Topics will include storytelling itself, storyboarding of great ideas, how to run a storyboarding session with children, thoughts on interviews by and of children, how to learn to interview others, capturing personal stories for the OurStories project, and code and designwork needed to improve the above.
Posted on March 18th, 2008 by metasj.
Categories: Uncategorized.
Arthur C. Clarke is dead. Long may his memory live.
There is a last time for everything… I’m going to go reread a few of his stories.
Posted on March 6th, 2008 by metasj.
Categories: Uncategorized.
Even Encyclopaedia Dramatica couldn’t have scripted the past week’s drama around Wikipedia, its supporting Foundation, and many of its prominent promoters.
Danny Wool penned a few blog posts I find in outrageously poor taste, not to mention bad faith. Valleywag gave JW the star treatment, including paying for dirt, which I suppose is final vindication of his being a part of pop culture… which I usually wish the ‘wag wasn’t. Surprisingly, a half-dozen major media outlets followed suit.
Jimmy gets bonus points for going out of his way to address the only matter of true significance to a Wikipedian : whether the standard of neutrality upheld by the project and its core community was compromised by even a hair.
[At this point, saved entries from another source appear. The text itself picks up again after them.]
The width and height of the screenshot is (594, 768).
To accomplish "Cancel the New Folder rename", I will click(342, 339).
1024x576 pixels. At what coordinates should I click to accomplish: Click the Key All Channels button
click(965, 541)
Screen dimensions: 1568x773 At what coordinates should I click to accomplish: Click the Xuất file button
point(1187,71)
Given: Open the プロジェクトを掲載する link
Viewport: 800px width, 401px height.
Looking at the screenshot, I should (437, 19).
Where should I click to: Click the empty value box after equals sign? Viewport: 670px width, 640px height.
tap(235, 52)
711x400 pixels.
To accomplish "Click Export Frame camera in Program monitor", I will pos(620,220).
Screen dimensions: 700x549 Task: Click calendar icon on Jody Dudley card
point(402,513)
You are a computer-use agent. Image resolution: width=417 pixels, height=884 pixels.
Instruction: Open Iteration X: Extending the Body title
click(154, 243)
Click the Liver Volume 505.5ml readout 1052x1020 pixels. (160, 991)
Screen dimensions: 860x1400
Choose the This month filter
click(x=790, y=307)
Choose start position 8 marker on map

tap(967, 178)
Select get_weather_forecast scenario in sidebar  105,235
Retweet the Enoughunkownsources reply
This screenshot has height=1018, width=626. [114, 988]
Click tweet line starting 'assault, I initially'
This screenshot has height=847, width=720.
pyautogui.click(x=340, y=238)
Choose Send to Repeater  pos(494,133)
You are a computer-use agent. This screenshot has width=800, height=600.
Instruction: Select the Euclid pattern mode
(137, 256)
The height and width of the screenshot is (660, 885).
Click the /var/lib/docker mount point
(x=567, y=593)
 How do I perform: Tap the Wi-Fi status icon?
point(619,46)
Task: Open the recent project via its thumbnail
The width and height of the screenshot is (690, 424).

The moment that any traditional media or publishing source devotes half this attention to neutrality, I will subscribe instantly and dedicate a week to honoring them.
The community of editors has been dealing with all of this remarkably well; as with every previous drama I can recall, it is robust to such troubles, since 90% of contributors don’t know or care about such things. (A few more tweaks to its infrastructure, and it could be robust to any calamity or change.)
Slashdot came up with some good posts on the subject…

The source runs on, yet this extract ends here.